TL;DR: After months exploring multi-agent orchestration with OpenClaw and Lobster, I hit a wall: no existing tool offered simple declarative spec + runtime-agnostic execution + first-class control flow. So I designed duckflux, a minimal YAML-based workflow DSL with loops, conditionals, parallelism, and events built in. The spec is now at v0.7, the TypeScript runtime ships as a CLI (
quack) and an embeddable library (@duckflux/core), with pluggable event hub backends (in-memory, NATS, Redis) and built-in execution tracing. Full docs at duckflux.openvibes.tech.
Table of Contents
- Previously, on this series
- The gap that remained
- What is duckflux
- Alternatives considered
- The spec at a glance
- The TypeScript runtime
- What's next
Previously, on this series
This article is the third in a series about building deterministic multi-agent development pipelines. If you're joining now, here's the short version.
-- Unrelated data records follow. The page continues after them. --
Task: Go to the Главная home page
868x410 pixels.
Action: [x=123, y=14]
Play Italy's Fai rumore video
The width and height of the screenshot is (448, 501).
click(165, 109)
In the first article, I documented two months of trial and error trying to build a code -> review -> test pipeline with autonomous AI agents. The core thesis: LLMs are unreliable routers, they forget steps, miscount iterations, skip transitions. Orchestration must be deterministic and implemented in code, not delegated to inference. After five failed attempts (Ralph Orchestrator, OpenClaw sub-agents, a custom event bus, skill-driven self-orchestration, and plugin hooks), I found Lobster, OpenClaw's built-in workflow engine. It was close, but lacked native loop support. I contributed a pull request adding sub-workflow steps with loops.
In the second article, I zoomed out. The problem wasn't just orchestration, it was multi-agents x multi-projects x multi-providers x multi-channels. I compiled a dataset of agent configuration formats across providers, proposed the Monoswarm pattern (a monorepo layout for managing agent swarms), and identified the still-missing piece: an orchestration layer that ties agent events to workflow transitions across projects.
Both articles ended with the same conclusion: we need a proper workflow DSL.
The gap that remained
Lobster was the closest thing to what I needed, but it was designed for linear pipelines with approval gates. My pull request added loops, but the deeper issues remained:
- No conditional branching (
if/then/else). - No parallel execution of multiple agents.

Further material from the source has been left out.